> **WHAT TO WORK ON**
For this exercise, output every line of the data as it stands.

━━ GIVEN RECORDS

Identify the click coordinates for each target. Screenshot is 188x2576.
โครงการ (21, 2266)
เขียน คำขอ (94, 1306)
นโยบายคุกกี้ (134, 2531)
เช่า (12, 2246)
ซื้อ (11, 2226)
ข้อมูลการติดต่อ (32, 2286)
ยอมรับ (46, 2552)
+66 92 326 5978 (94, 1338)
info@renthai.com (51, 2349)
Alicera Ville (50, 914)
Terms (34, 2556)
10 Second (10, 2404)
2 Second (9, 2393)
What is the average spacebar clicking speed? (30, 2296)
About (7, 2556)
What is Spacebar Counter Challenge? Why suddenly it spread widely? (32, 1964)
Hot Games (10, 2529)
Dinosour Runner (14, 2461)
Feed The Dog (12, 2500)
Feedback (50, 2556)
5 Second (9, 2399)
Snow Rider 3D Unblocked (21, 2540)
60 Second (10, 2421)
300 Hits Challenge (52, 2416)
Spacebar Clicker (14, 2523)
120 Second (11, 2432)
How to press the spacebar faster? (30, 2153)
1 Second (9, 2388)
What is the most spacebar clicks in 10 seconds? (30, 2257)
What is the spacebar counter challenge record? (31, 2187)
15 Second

━━━━

> **TASK RESPONSE**
Identify the click coordinates for each target. Screenshot is 188x2576.
โครงการ (21, 2266)
เขียน คำขอ (94, 1306)
นโยบายคุกกี้ (134, 2531)
เช่า (12, 2246)
ซื้อ (11, 2226)
ข้อมูลการติดต่อ (32, 2286)
ยอมรับ (46, 2552)
+66 92 326 5978 (94, 1338)
info@renthai.com (51, 2349)
Alicera Ville (50, 914)
Terms (34, 2556)
10 Second (10, 2404)
2 Second (9, 2393)
What is the average spacebar clicking speed? (30, 2296)
About (7, 2556)
What is Spacebar Counter Challenge? Why suddenly it spread widely? (32, 1964)
Hot Games (10, 2529)
Dinosour Runner (14, 2461)
Feed The Dog (12, 2500)
Feedback (50, 2556)
5 Second (9, 2399)
Snow Rider 3D Unblocked (21, 2540)
60 Second (10, 2421)
300 Hits Challenge (52, 2416)
Spacebar Clicker (14, 2523)
120 Second (11, 2432)
How to press the spacebar faster? (30, 2153)
1 Second (9, 2388)
What is the most spacebar clicks in 10 seconds? (30, 2257)
What is the spacebar counter challenge record? (31, 2187)
15 Second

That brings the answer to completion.